Beneath the headline figure, the inflation picture shifted. Price pressures became more concentrated in services, especially housing, utilities, education and transport. 

These pressures reflected structural challenges rather than excess demand.

Almandro Jansen, an economist at Simonis Storm, said housing and utility costs remained the most persistent source of inflation pressure in 2025. 

“Slow land servicing, limited housing supply, recurring municipal tariff increases, and elevated construction and maintenance costs continue to place upward pressure on housing-related inflation,” Jansen said.

Transport inflation, which had declined earlier in the year, picked up in the latter part of 2025. 

The increase was driven mainly by higher operating and service costs rather than fuel prices.
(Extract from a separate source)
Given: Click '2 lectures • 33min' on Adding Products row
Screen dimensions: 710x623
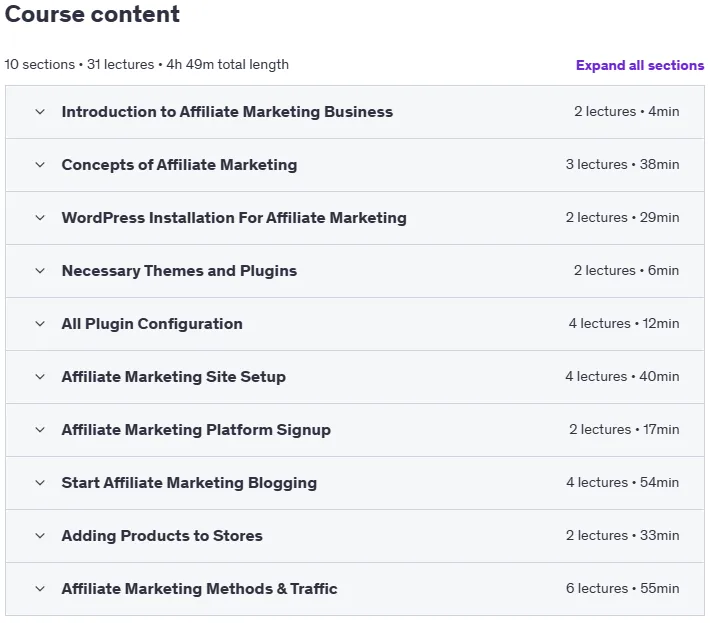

Food inflation moved in the opposite direction and helped ease overall price pressures. It slowed as regional supply conditions improved, dairy and cereal prices softened and rainfall prospects for the 2025/26 agricultural season improved.

Core inflation averaged above headline inflation during the year. 

This showed the persistence of price pressures in non-tradable goods and services, even as imported inflation eased.

Looking ahead, Simonis Storm expects inflation to rise slightly in 2026, averaging between 3.6% and 3.8%. Jansen said this reflects a return to more normal conditions rather than a worsening outlook. 

“Housing and utility inflation is likely to remain resilient due to further tariff adjustments, high construction input costs and ongoing supply-demand imbalances in rental markets,” he said.

Services inflation is expected to stay firm, especially in education, healthcare and personal services. 

Core inflation is also likely to remain higher than headline inflation. External factors are expected to help contain price pressures. Softer global oil prices and a stronger South African rand, and by extension the Namibian dollar, have reduced imported fuel and goods inflation.

Given Namibia’s reliance on imported fuel and intermediate goods, these trends should help limit knock-on effects across transport, logistics and food distribution. 

Better rainfall conditions are also expected to support agricultural output and keep food inflation in check into 2026.

The overall inflation outlook remains within the central bank’s target range. Jansen said this gives the Bank of Namibia scope to ease monetary policy further to support economic activity without threatening price stability.

Simonis Storm expects the central bank to cut the repo rate twice by 25 basis points in 2026, bringing the policy rate to 6.00%. 

Any easing is expected to be gradual and guided by incoming data, aligned with South Africa’s policy path and dependent on inflation expectations remaining anchored.

Caption

Headline inflation moderated during the second half of the year.